Oct. 26: A delegation of officials of the de facto government meet with the committee in charge of the construction of the Massacre River canal to see how they can help, effectively engaging the government in a project that has captured the imagination of Haitians worldwide.
Oct. 26: Dominican President Luis Abinader announces a “National Pact faced with the present crisis in Haiti,” with which he hoped to garner wide support for his anti-Haitian initiatives. But only 28 parties sign the document, and none of the major ones, including PLD, PRD, and FP.
Nov. 7: Armed Dominican soldiers have a tense confrontation on the border near the canal with unarmed Haitian officers of the Brigade for Surveillance of Protected Spaces (BSAP). On Nov. 4, Abinader had been in Washington to meet with President Joseph Biden.
Nov. 8: CARICOM’s Eminent Persons Group, led by former prime ministers Dr Kenny Anthony (St.
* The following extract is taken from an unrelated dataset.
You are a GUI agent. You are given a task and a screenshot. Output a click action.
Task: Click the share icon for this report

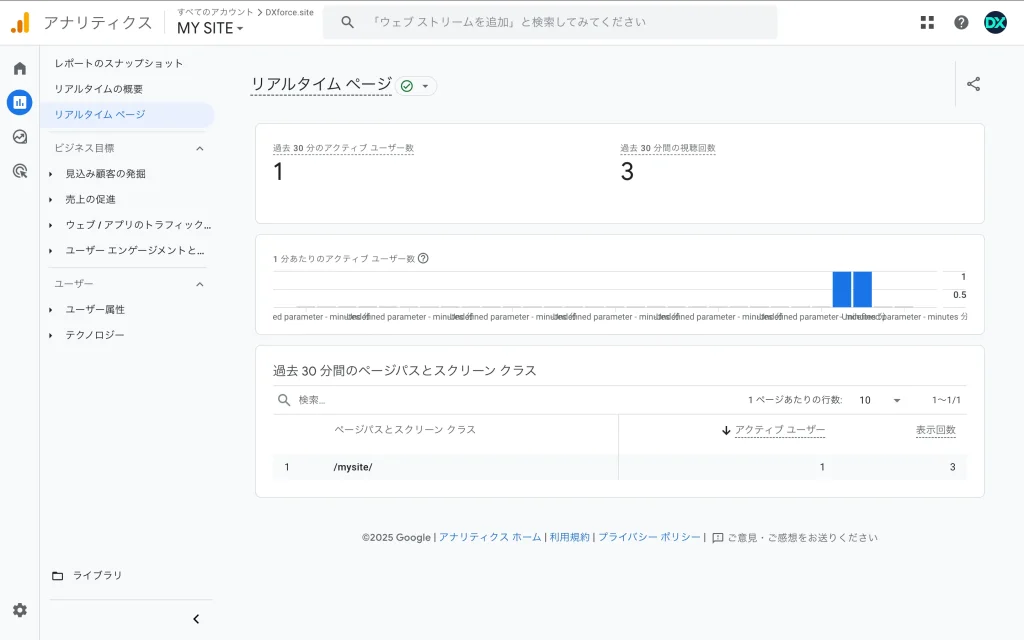(973, 85)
Lucia), , Bruce Golding (Jamaica), and Perry Christie (Bahamas) visit Haiti to broker a consensus between Ariel Henry and the opposition arrayed against him for a new Council of Transition.
Nov. 13: The leaders of the border town of Ouanaminthe forbid Haitian merchants from bringing into Haiti any merchandise from the Dominican Republic.
Nov. 16: The Kenyan Supreme Court extends its stay of deploying police to Haiti until Jan. 26, 2024.
Nov. 21: Kenyan President William Ruto, speaking before the European Parliament, says about 5,000 policemen will be needed for the mission in Haiti to “fight gangs.”
Nov. 30: Former coup leader Guy Philippe is returned to Haiti from an almost seven-year prison term in the U.S.. He receives a hero’s welcome and strongly criticizes Ariel Henry, foreign intervention, and the U.S. role in Haiti, calling for “radical change.” But many Haitians remain wary due to his role in overthrowing Aristide in 2004.
Dec. 5: Haitian-American Joseph Vincent pleads guilty in Miami to his role in the assassination of Jovenel Moïse, which included providing political advice to the killers and introducing the team to key community leaders.
Dec. 6: CARICOM’s Eminent Persons Group returns to Haiti to try to finalize a consensus between Ariel Henry and the opposition, but an agreement on a new government remains elusive.
Dec. 14: Smashing it with a big green truck, a man from the Dominican side of the border destroys the Haitian metal barrier on the bridge spanning the river that divides Haiti and the Dominican Republic. Local Haitian official denounces the crime as a grave act against Haiti.
Dec. 19: Former Senator of the Fanmi Lavalas party from 2009 to 2015, John Joel Joseph, is sentenced to life in prison in the U.S. after pleading guilty to playing a support role in the Jul. 7., 2021 assassination of President Jovenel Moïse, although claiming to the judge that he had never understood that Moïse would be killed.